The following actions can help you become a better listener:
- Think about what you do now
- Listen to yourself
- Bring a curious and respectful mindset
- Listen to the content
- Listen for meaning
- Listen for and acknowledge, feelings
- Breathe
- Value and leverage silence
How can I use this in my work? How can I make this work? How can I apply it? How can I use this in the real world?
- Think about what you do now – get feedback from people you know well on how good a listener you are. Ask people who you trust and interact with regularly to rate you on a 1-5 scale (where 1 is never, 2 is rarely, 3 is sometimes, 4 is often and 5 is always) in relation to the following questions:
During our conversations, do I:
- Give you plenty of time to talk and reflect?
- Make you feel like I am totally focused on what you are saying?
- Bring a genuinely curious mindset?
- Maintain eye contact?
- Ask open questions that encourage you to share your views?
- Listen without interrupting?
- Create an atmosphere of trust and connection through listening?
- Demonstrate I have understood what has been said by summarising and paraphrasing?
- Listen to yourself – “only when you are fully aware of your own thoughts can you begin to manage them and focus on the other person.” – Difficult Conversations.
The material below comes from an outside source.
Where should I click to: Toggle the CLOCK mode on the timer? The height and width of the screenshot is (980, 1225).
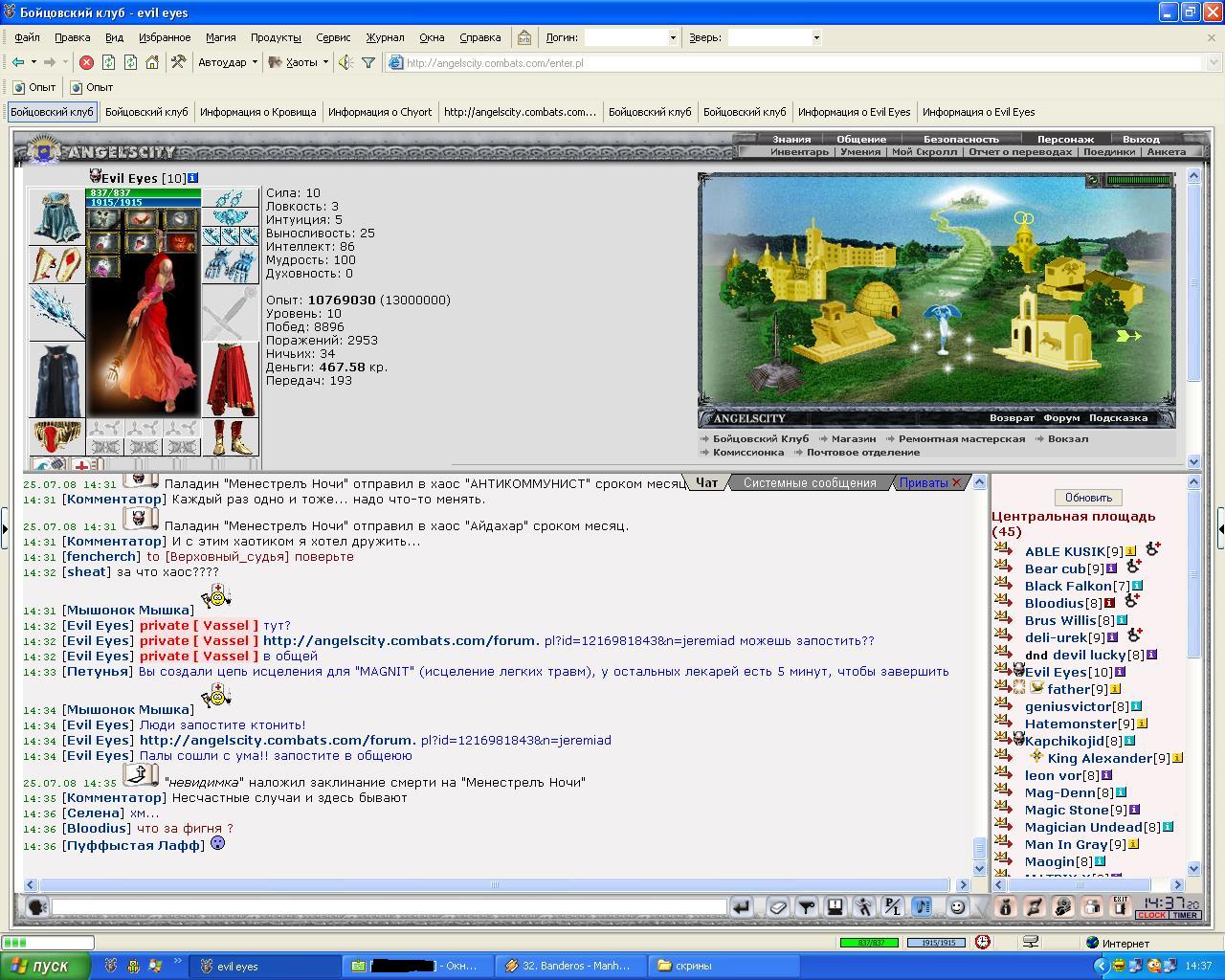click(1151, 915)
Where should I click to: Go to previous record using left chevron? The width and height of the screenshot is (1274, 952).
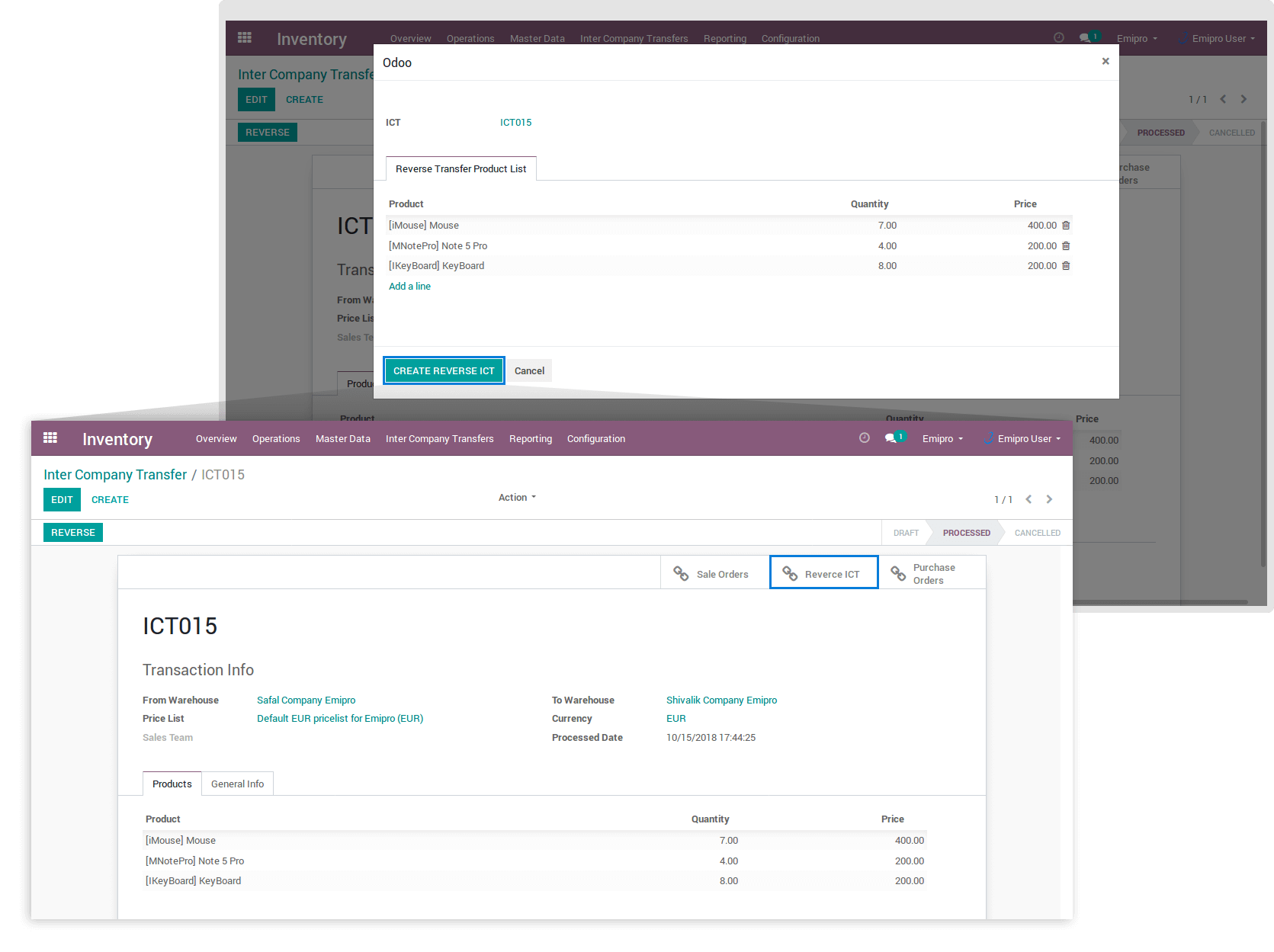(1029, 499)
Being conscious of what you are thinking and feeling can help you manage the conversation.
- Bring a curious and respectful mindset – have a genuine interest in understanding the other persons perspective. Be curious. Ask open questions. (See The Power of Curiosity). People respond positively when they think you are genuinely interested in understanding the situation.
- Listen to the content – One of the simplest ways to keep your focus during a conversation is to listen to what the other person is saying and summarise it back to them. For example, you can use phrases such as, ‘so my understanding of what you’re saying is…’ or ‘What I’m hearing you say is…’. This helps manage your desire to interrupt before the other person finishes speaking.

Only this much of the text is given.